The aging baby-boomer population, affordability and fewer entry-level boaters are causing the shift from runabouts and cruisers to pontoons, not an exodus from one segment to the other.
That’s according to Jack Ellis, managing director at Info-Link Technologies, a Miami-based market research and analytics firm, who told Soundings Trade Only that the company looked at the migration from one segment to the other, speculating that such a shift was occurring.
“We don’t see people necessarily exiting runabout and cruiser markets to pontoon,” Ellis told Trade Only. “Or, they do but it’s not any more prevalent today than it was in the past. So it’s not like people are defecting in significant numbers.”
Instead, there are just more people buying pontoons, Ellis said.
The fact that boaters are aging and few young families and new boaters are joining the recreation is more cause for concern for the overall industry, Ellis said.
“We know for a fact that over the past 15 years the average boat owner has gotten eight years older,” Ellis said. “There is nothing we see that is going to make that demographic change. Now fast-forward that 10 years. My average buyer is going to be 58. Is that going to be a problem?”
Fifteen years ago the average boat owner was in his early 40s; today relatively few people in their early 40s are buying boats, Ellis said.
“For the most part the market is just chewing through its current customer base,” Ellis told Trade Only. “We’re adding new entrants and obviously we’re doing everything we can to keep them, but the majority are people who are already boating.”
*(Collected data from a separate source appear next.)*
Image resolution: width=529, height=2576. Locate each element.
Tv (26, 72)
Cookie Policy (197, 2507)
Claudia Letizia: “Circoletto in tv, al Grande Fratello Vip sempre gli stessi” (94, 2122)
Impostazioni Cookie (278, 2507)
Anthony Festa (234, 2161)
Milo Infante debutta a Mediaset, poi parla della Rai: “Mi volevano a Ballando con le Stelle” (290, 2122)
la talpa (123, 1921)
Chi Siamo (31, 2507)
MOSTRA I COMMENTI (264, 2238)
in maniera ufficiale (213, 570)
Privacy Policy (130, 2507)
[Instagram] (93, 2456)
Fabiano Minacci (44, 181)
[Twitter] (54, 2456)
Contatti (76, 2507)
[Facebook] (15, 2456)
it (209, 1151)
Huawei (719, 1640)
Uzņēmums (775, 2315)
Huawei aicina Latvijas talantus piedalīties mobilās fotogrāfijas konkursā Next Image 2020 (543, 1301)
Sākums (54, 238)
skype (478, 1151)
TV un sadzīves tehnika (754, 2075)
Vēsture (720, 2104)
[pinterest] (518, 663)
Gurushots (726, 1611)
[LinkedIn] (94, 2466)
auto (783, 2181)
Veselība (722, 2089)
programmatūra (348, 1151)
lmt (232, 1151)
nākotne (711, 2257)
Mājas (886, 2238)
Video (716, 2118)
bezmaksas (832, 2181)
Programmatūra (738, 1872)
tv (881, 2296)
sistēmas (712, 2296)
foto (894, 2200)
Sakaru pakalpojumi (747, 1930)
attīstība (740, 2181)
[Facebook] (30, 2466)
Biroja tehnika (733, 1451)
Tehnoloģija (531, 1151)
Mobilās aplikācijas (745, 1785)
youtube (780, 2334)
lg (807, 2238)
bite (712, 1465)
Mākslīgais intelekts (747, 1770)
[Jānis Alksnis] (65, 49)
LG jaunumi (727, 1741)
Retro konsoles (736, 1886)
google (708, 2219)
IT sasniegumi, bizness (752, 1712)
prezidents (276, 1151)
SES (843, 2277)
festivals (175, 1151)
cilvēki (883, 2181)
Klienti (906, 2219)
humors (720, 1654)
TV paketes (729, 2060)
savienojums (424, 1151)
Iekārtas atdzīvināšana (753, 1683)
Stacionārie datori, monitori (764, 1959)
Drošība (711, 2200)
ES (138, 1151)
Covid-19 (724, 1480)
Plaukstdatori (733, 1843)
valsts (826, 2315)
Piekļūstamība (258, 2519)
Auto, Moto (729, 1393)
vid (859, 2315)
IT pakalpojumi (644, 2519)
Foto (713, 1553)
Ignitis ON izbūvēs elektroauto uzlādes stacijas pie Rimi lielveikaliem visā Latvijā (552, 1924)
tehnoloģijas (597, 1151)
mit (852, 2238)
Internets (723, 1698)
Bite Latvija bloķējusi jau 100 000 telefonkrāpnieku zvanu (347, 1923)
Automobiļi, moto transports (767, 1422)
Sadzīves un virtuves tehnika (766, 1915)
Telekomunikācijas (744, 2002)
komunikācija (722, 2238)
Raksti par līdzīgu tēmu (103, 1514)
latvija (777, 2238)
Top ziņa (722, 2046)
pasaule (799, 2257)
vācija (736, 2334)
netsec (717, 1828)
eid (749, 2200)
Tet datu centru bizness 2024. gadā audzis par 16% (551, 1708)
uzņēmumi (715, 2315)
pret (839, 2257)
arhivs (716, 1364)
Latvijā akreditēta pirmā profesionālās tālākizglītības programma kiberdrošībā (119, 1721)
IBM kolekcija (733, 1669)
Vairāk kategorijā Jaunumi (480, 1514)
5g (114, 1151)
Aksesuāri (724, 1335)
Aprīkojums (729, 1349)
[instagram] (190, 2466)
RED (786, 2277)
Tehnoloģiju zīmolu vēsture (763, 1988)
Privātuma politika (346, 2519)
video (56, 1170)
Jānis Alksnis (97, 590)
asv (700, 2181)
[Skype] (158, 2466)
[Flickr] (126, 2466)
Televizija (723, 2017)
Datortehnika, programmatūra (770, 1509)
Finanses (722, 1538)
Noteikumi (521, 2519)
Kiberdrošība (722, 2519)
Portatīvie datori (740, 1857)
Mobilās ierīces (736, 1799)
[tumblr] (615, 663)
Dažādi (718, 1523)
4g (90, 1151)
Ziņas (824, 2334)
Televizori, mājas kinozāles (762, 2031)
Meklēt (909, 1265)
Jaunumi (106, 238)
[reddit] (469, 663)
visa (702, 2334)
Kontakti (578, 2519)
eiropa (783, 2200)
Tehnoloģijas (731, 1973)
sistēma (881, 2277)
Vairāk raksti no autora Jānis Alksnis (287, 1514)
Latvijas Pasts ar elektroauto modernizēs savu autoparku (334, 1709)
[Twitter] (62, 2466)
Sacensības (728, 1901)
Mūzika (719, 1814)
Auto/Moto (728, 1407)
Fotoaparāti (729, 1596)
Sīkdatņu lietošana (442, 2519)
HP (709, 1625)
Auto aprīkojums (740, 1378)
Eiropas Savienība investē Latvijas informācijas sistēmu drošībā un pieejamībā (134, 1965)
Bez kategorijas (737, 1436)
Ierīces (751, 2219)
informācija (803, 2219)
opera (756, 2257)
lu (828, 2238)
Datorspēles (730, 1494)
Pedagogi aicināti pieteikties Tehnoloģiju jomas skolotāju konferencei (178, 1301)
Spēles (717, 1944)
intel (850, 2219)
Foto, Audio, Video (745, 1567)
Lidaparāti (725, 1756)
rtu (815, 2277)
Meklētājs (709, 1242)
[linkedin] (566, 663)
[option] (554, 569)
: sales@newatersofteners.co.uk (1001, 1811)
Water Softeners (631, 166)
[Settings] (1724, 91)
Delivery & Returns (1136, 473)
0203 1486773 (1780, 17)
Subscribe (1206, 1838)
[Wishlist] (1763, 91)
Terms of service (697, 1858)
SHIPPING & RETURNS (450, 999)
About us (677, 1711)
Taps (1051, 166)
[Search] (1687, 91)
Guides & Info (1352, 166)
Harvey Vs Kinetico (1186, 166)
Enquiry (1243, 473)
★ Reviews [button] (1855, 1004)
“We know that 70 percent of first-time buyers, they sell their boat and never come back,” Ellis added, “but we don’t know why.”
The company found when it studied pontoon buyers last year that about half are first-time buyers, a proportion that hasn’t grown since 2006.
The decline in fiberglass runabout sales would appear to support a defection to pontoons, but the percentage of pontoon boat buyers who previously owned a fiberglass boat, which has always been about 50 percent, has not moved, Info-ink found.
The company also found that the percentage of people who previously purchased used boats and were buying new pontoons hadn’t budged.
“Instead we just see more people buying more pontoons,” Ellis said.
It’s an affordable way to stay comfortable, get plenty of people on board and do so for considerably less money than can be done on a fiberglass cruiser.
Ellis speculates that the decline in runabout purchases is attributable to fewer entry-level boaters, those who traditionally bought in that segment.
“Pontoons is an older purchase. I think that’s why it’s seeing so much popularity these days,” Ellis said.